Moment actuator for correcting low-order aberrations of deformable mirrors

Abstract

We propose a new moment actuator for correcting low-order aberrations of deformable mirrors (DMs) in high power laser (HPL) applications. The aberrations of a large thin faceplate are caused by the residual stress after fabrication, thermal soak, temperature gradient, actuator's hysteresis and creep, and so forth. Flattening procedure is always required to compensate for the DM's low-order aberrations before adaptive optics operation, and it necessarily reduces the remaining stroke of the actuator. In this paper, we present 16 bending moment actuator added at the baseplate for independent correction of the DM's low-order aberration, and therefore exploit the full dynamic range of the inherent actuators for high-order compensation.

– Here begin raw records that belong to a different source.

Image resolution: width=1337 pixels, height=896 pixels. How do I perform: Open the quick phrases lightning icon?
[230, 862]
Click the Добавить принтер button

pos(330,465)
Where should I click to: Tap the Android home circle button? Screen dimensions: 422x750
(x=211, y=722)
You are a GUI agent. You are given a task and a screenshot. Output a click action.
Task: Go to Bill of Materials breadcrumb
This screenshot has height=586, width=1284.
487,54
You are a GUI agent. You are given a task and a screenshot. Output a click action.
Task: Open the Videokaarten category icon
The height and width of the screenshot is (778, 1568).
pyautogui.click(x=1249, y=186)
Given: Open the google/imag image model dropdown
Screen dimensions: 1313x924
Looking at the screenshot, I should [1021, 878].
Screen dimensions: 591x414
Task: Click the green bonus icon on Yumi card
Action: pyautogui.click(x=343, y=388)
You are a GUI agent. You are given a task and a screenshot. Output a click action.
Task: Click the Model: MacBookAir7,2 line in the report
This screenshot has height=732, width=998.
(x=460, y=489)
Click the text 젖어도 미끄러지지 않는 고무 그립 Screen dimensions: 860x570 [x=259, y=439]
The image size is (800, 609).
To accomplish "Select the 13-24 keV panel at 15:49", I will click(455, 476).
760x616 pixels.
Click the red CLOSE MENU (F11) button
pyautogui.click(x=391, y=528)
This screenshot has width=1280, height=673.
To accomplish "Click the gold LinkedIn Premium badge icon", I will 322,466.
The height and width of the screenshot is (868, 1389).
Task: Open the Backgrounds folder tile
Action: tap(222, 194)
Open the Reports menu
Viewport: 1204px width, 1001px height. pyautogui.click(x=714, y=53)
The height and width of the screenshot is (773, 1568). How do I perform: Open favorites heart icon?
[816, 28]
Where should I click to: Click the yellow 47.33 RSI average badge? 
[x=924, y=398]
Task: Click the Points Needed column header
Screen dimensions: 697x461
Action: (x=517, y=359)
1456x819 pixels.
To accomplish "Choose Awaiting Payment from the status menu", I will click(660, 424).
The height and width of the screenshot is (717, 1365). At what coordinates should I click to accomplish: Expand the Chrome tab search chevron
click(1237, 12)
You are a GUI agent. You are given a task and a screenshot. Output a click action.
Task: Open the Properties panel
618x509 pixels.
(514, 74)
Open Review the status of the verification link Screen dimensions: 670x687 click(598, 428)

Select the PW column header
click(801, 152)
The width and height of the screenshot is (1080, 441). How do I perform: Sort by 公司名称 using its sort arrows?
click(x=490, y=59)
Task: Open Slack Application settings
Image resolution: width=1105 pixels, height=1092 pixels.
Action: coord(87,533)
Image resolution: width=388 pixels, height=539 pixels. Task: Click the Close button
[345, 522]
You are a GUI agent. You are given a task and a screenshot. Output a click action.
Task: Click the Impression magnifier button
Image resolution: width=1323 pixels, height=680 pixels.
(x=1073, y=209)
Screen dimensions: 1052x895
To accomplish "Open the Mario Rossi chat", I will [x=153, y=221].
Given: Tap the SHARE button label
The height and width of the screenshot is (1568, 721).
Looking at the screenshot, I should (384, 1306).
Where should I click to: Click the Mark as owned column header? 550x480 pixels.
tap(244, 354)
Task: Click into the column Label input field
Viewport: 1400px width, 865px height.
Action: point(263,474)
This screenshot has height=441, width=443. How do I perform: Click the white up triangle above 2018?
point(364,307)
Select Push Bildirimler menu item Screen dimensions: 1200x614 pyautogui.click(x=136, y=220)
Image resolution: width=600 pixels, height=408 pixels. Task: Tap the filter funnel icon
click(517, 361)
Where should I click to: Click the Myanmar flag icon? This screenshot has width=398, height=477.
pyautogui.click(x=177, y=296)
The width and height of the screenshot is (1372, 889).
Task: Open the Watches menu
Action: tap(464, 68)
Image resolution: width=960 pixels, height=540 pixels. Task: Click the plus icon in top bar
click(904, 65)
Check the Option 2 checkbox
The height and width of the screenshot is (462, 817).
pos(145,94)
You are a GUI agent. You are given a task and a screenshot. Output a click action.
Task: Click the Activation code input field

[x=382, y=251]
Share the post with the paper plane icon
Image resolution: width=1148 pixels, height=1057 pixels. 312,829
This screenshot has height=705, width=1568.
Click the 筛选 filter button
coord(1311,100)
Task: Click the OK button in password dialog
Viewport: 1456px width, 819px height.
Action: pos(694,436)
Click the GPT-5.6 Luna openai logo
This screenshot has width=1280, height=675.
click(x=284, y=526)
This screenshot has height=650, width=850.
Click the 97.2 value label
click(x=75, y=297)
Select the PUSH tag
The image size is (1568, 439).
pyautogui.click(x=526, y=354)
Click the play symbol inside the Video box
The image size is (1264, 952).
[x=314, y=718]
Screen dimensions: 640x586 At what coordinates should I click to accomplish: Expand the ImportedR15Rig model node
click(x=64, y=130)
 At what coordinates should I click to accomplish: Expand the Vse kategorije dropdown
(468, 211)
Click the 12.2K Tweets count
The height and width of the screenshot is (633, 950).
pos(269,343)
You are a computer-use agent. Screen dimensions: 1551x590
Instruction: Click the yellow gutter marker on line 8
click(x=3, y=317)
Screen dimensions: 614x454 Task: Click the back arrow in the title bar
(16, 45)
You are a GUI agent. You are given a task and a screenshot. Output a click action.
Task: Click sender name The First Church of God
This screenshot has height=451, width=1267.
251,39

The arrangement of the moment actuator is optimized by using a new theoretical influence function (IF). We propose a coupling coefficient for the moment actuator, which is the first to our knowledge, when calculating the weighted IF with a closed-form equation, and show the improved correlations with experiments. We verify the experimental performance of the bending moment actuator with our in-house DM having a 200-mm silicon carbide (SiC) faceplate developed for HPLs. The moment actuator can be used as a plug-and-play kit for additional tuning of most DMs, and can be applied for combined DMs having the woofer-tweeter in a single body, active mirror mounts for high precision lithographic optics, to name a few.